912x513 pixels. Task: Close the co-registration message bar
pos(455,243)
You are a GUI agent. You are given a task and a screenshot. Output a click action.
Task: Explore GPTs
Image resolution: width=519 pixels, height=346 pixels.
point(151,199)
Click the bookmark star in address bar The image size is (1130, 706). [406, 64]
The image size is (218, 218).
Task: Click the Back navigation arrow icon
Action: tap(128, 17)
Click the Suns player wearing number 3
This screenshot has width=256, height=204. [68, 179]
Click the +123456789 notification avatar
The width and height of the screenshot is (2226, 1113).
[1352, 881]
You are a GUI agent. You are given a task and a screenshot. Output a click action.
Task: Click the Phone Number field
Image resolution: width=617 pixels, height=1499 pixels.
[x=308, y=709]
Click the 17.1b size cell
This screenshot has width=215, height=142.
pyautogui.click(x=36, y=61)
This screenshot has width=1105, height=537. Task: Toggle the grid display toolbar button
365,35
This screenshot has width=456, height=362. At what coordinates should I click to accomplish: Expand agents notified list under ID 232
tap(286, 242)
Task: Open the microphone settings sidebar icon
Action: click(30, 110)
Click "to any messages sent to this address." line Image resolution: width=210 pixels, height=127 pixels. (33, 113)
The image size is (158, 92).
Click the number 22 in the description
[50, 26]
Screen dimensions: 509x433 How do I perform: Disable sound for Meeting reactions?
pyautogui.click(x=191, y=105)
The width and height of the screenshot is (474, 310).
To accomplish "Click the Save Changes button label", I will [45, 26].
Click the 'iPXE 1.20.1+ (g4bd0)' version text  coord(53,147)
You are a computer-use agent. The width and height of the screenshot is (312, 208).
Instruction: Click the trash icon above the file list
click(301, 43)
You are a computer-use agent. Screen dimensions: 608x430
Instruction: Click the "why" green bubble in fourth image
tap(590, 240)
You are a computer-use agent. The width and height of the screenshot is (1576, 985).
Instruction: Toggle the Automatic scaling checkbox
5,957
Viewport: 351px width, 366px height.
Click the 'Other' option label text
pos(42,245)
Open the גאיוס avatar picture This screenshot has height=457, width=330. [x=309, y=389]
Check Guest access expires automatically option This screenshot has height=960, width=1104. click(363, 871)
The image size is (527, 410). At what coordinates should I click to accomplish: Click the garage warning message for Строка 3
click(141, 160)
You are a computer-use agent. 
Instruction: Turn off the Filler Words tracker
┄┄┄┄┄┄┄┄┄┄
TASK PROMPT:
Reproduce all of the material above word for word, keeping every line in its original order.

SOLUTION TO THE EXERCISE:
912x513 pixels. Task: Close the co-registration message bar
pos(455,243)
You are a GUI agent. You are given a task and a screenshot. Output a click action.
Task: Explore GPTs
Image resolution: width=519 pixels, height=346 pixels.
point(151,199)
Click the bookmark star in address bar The image size is (1130, 706). [406, 64]
The image size is (218, 218).
Task: Click the Back navigation arrow icon
Action: tap(128, 17)
Click the Suns player wearing number 3
This screenshot has width=256, height=204. [68, 179]
Click the +123456789 notification avatar
The width and height of the screenshot is (2226, 1113).
[1352, 881]
You are a GUI agent. You are given a task and a screenshot. Output a click action.
Task: Click the Phone Number field
Image resolution: width=617 pixels, height=1499 pixels.
[x=308, y=709]
Click the 17.1b size cell
This screenshot has width=215, height=142.
pyautogui.click(x=36, y=61)
This screenshot has width=1105, height=537. Task: Toggle the grid display toolbar button
365,35
This screenshot has width=456, height=362. At what coordinates should I click to accomplish: Expand agents notified list under ID 232
tap(286, 242)
Task: Open the microphone settings sidebar icon
Action: click(30, 110)
Click "to any messages sent to this address." line Image resolution: width=210 pixels, height=127 pixels. (33, 113)
The image size is (158, 92).
Click the number 22 in the description
[50, 26]
Screen dimensions: 509x433 How do I perform: Disable sound for Meeting reactions?
pyautogui.click(x=191, y=105)
The width and height of the screenshot is (474, 310).
To accomplish "Click the Save Changes button label", I will [45, 26].
Click the 'iPXE 1.20.1+ (g4bd0)' version text  coord(53,147)
You are a computer-use agent. The width and height of the screenshot is (312, 208).
Instruction: Click the trash icon above the file list
click(301, 43)
You are a computer-use agent. Screen dimensions: 608x430
Instruction: Click the "why" green bubble in fourth image
tap(590, 240)
You are a computer-use agent. The width and height of the screenshot is (1576, 985).
Instruction: Toggle the Automatic scaling checkbox
5,957
Viewport: 351px width, 366px height.
Click the 'Other' option label text
pos(42,245)
Open the גאיוס avatar picture This screenshot has height=457, width=330. [x=309, y=389]
Check Guest access expires automatically option This screenshot has height=960, width=1104. click(363, 871)
The image size is (527, 410). At what coordinates should I click to accomplish: Click the garage warning message for Строка 3
click(141, 160)
You are a computer-use agent. 
Instruction: Turn off the Filler Words tracker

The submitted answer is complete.